WORK ORDER: Copy, please, the line with "The width and" and each line that follows it through the end of the data below, exactly as given and without pictures.

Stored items

+++

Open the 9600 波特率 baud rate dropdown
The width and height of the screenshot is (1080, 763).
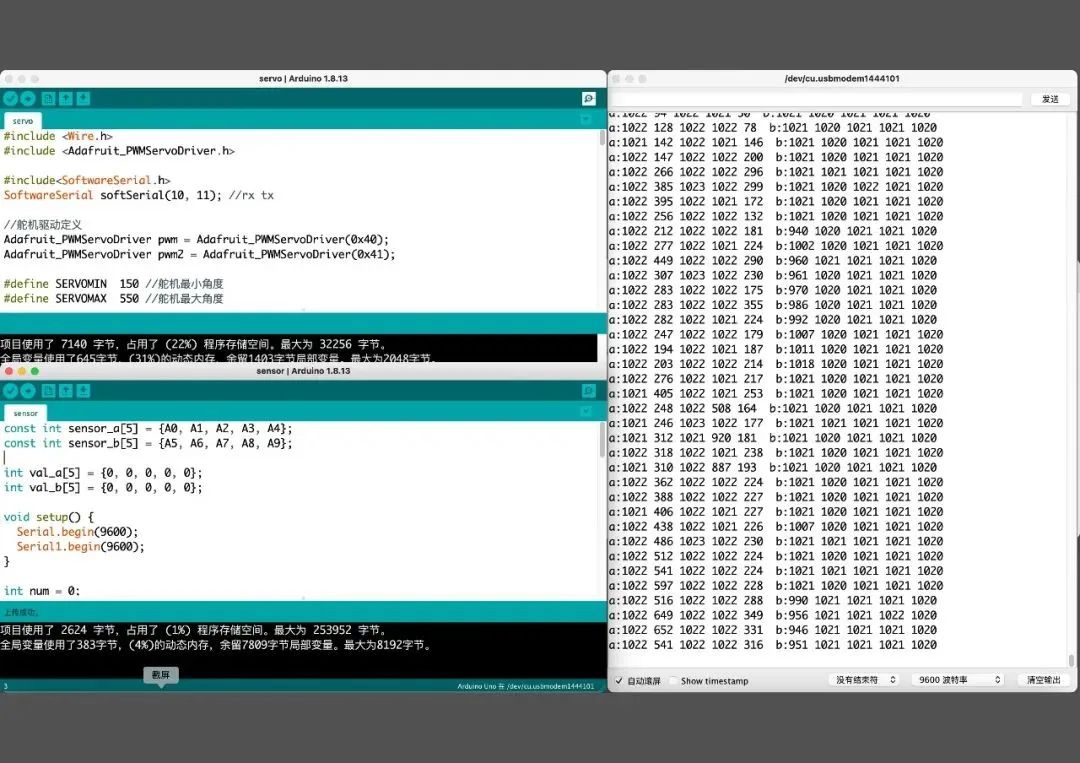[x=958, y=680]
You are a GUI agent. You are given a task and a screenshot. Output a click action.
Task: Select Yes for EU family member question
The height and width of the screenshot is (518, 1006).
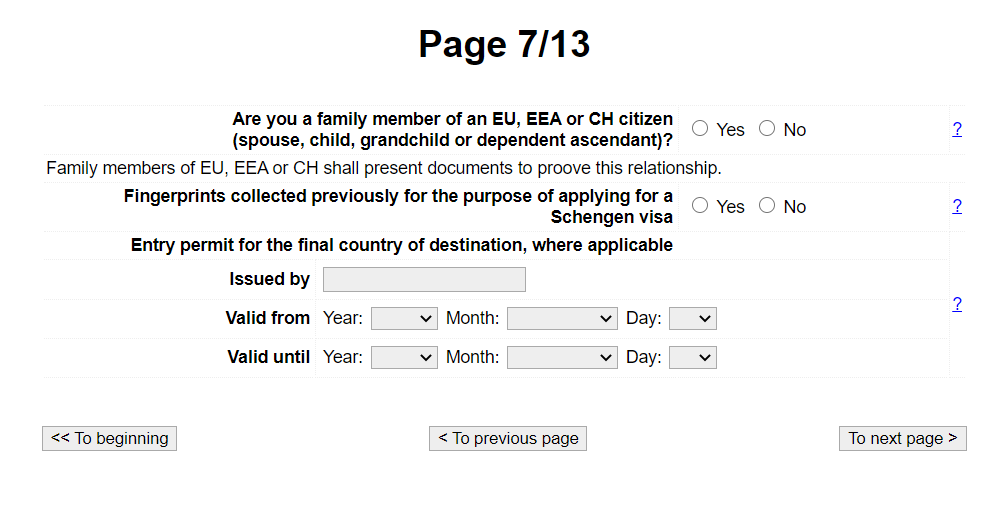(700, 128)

+++

OUTPUT FOR THIS TASK:
The width and height of the screenshot is (1080, 763).
[x=958, y=680]
You are a GUI agent. You are given a task and a screenshot. Output a click action.
Task: Select Yes for EU family member question
The height and width of the screenshot is (518, 1006).
(700, 128)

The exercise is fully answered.